Misuse cases are different — they describe attacks that go against the intended operation of the system. SQL injection, buffer overflows, authentication bypass. The distinction isn't just semantic; it drives different defensive thinking. Abuse cases usually require business logic controls — rate limiting, behavioral analytics, fraud detection. Misuse cases require technical controls — input validation, parameterized queries, memory-safe languages. If you're only thinking about one category, you're leaving a gap.
Guttorm Sindre and Andreas Opdahl formalized misuse cases in their 2005 IEEE paper, and it's worth going back to if you want the original framing. The threat modeling community has largely absorbed the concept without necessarily maintaining the distinction, which is a shame because the operational implications for what kind of control you implement are genuinely different.

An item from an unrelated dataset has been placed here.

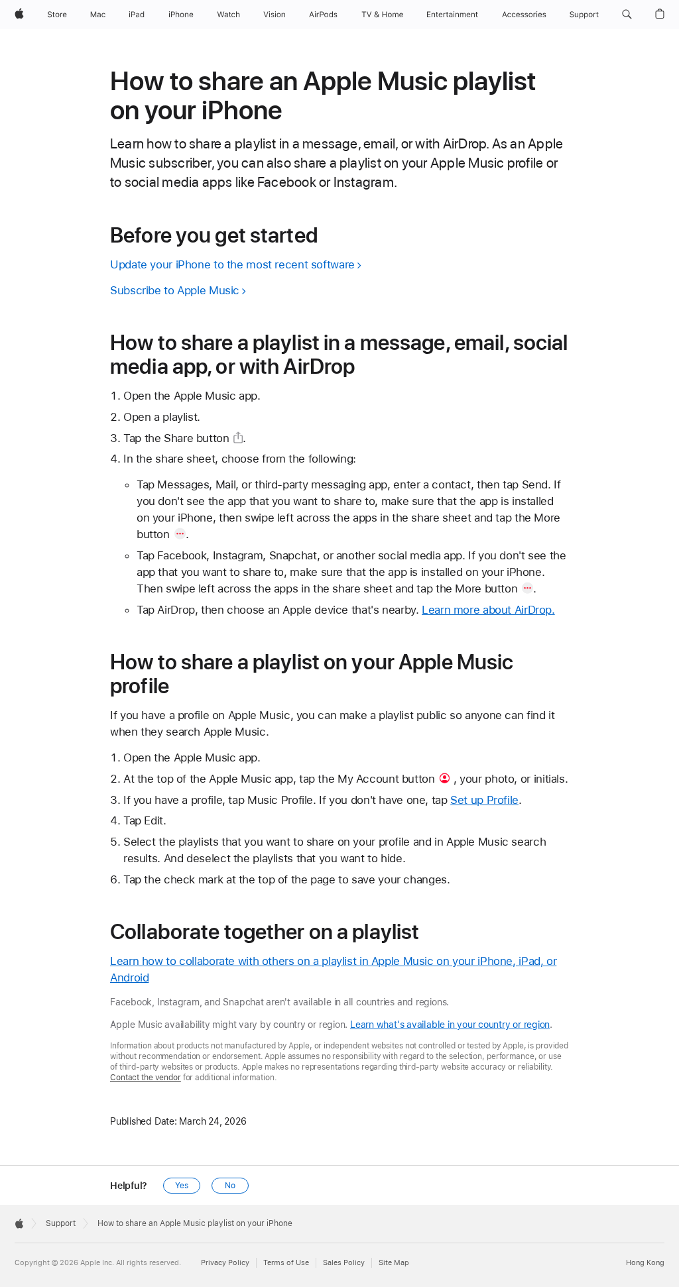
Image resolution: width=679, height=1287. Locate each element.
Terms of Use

What a Good Session Actually Looks Like
The best threat modeling session I've ever been part of lasted four hours and produced a diagram that was wrong by the end of it. We started with what we thought the architecture was, and by the time we'd actually traced every data flow and labeled every trust boundary, we'd discovered three undocumented service-to-service calls, an internal API that had no authentication because "it's internal" (it was accessible from the DMZ), and a logging pipeline that was shipping full request bodies to a third-party analytics vendor in a way nobody had consciously decided to do. The diagram was wrong. The conversation was invaluable.
That's the version of threat modeling worth doing. Not the annual compliance artifact. Not the diagram review where everyone agrees the database should be encrypted. The actual, uncomfortable, occasionally embarrassing conversation about what you built, whether it does what you think it does, and what a competent attacker would do with the gaps you just found.
The diagram is just a way to make that conversation possible. Don't confuse it for the work.